Virginity test unconstitutional, archaic even on accused: Delhi HC
The HC was hearing a plea by Sister Sephy, a nun from St Pius Convent in Kerala's Kottayam, who has been convicted and sentenced to life in Sister Abhaya's murder case by a Kerala trial court.

Declaring that “virginity test” conducted on a woman detainee or accused is unconstitutional, “sexist and in violation of the right to dignity”, the Delhi High Court on Tuesday observed that this test rests on a gender bias and “society’s view and obsession with the false concept of virginity being equated with purity of a woman”
Among its several directions, the single-judge bench of Justice Swarana Kanta Sharma directed circulation of information regarding unconstitutionality of the test to all investigating agencies or stakeholders through the Union Home Secretary, Union Health and Family Welfare Secretary and Secretary, Health and Family Welfare, Delhi government.
“This Court…holds that this test is sexist and is in violation of human right to dignity even of a female accused if she is subjected to such a test while being in custody. The long-term and short-term negative effects of such a test have been reported in many reports,” Justice Sharma said.
The HC was hearing a plea by Sister Sephy, a nun from St Pius Convent in Kerala’s Kottayam, who has been convicted and sentenced to life in Sister Abhaya’s murder case by a Kerala trial court. In her 2009 plea, Sephy had challenged the conduct of the virginity test on her by the CBI and pleaded that it be declared unconstitutional.
She also sought punishment for officials who subjected her to undergo the test against her free will and leaked the result to the media.
In an interim order on June 23 last year, a division bench of Kerala High Court suspended the life imprisonment and granted Sephy and co-accused Father Kottoor bail until disposal of their petition challenging the trial court’s verdict.
The Delhi HC noted that Sephy had filed the plea before the Supreme Court declared the virginity test unconstitutional. On the test’s constitutionality, the HC observed that “even as an accused, fundamental rights available to an accused/ prisoner/ detainee are not suspended so far as the question of their privacy and dignity is concerned”.

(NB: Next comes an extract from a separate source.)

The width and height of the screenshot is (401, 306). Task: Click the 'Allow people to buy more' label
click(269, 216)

In its 2013 verdict in Lillu v State of Haryana, the SC held that the virginity test is “violative of right to dignity, integrity and privacy of victims of sexual assault”. In the 2020 decision in State of Gujarat v Rameshchandra Ramabhai Panchal, the top court held that “the two-finger test or virginity test was declared as unconstitutional”.
Rejecting CBI’s argument that virginity test is recognised under CrPC Section 53 (examination of accused by medical practitioner at the request of police officer), Justice Sharma held that the ‘explanation’ to Section 53 mandates medical examination of an accused person by “use of modern and scientific techniques”. Justice Sharma noted, “It would not be out of context to state here that, by no stretch of examination, ‘virginity test’ can presumably fall under the said provision. Virginity test is neither modern nor scientific, (it is) rather archaic and irrational.”

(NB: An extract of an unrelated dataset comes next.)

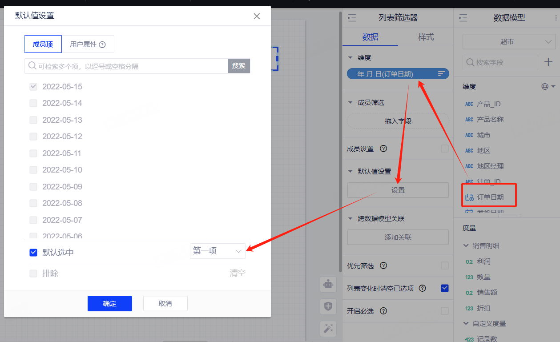Click the plus icon beside field search

pyautogui.click(x=548, y=62)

Virginity, the court held, does not have a definite scientific and medical definition, and the test amounts to “controlling women’s body, their sexual behavior”.

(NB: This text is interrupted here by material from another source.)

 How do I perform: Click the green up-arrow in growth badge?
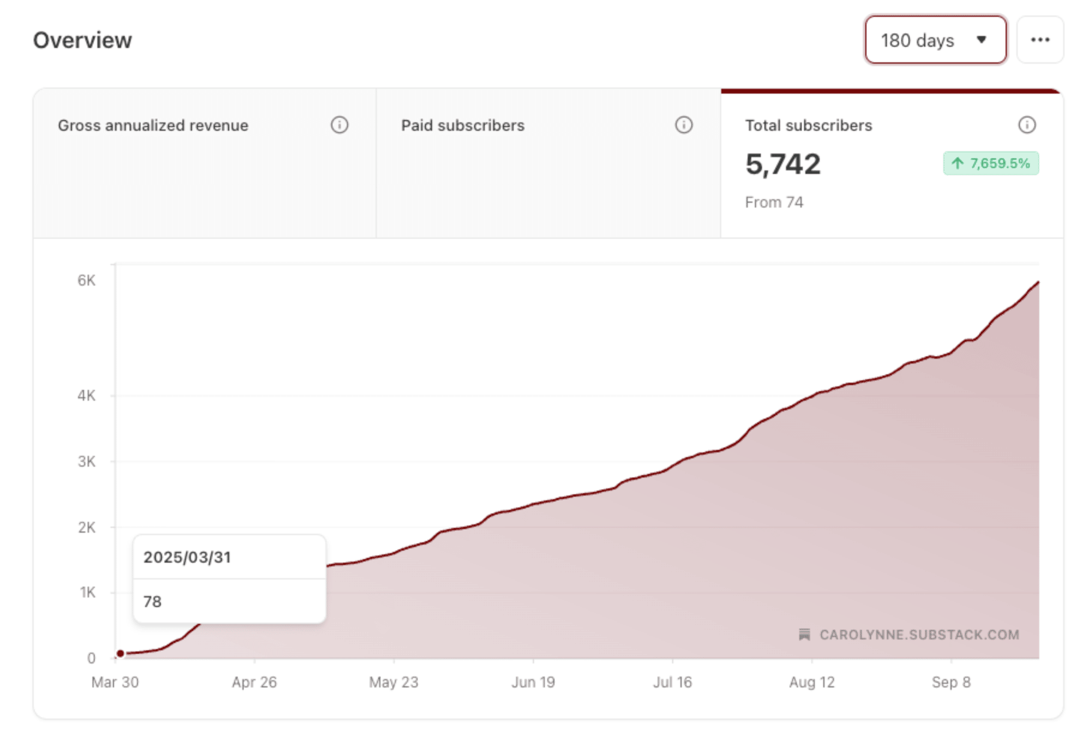[958, 163]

Justice Sharma said, “This court is not impressed with the argument of the law enforcement agency that the virginity test was necessary to uphold the laws since this argument itself flouts basic principles that a person’s dignity even in custody has to be upheld. The conducting of virginity test not only amounts to interference of the investigating agency with the bodily integrity but also psychological integrity of a woman, which will have serious and profound effects on the mental health of a woman.”
The bench emphasised that the right to dignity under Article 21 is not suspended even when the person is accused of committing an offence or is arrested.
The court said that the “feeling of being demeaned by such treatment in custody by bodily invasion” through the test also brings forth the “undesirable and abhorable [abhorrent] notion of differentiation on the basis of gender and stereotypes”.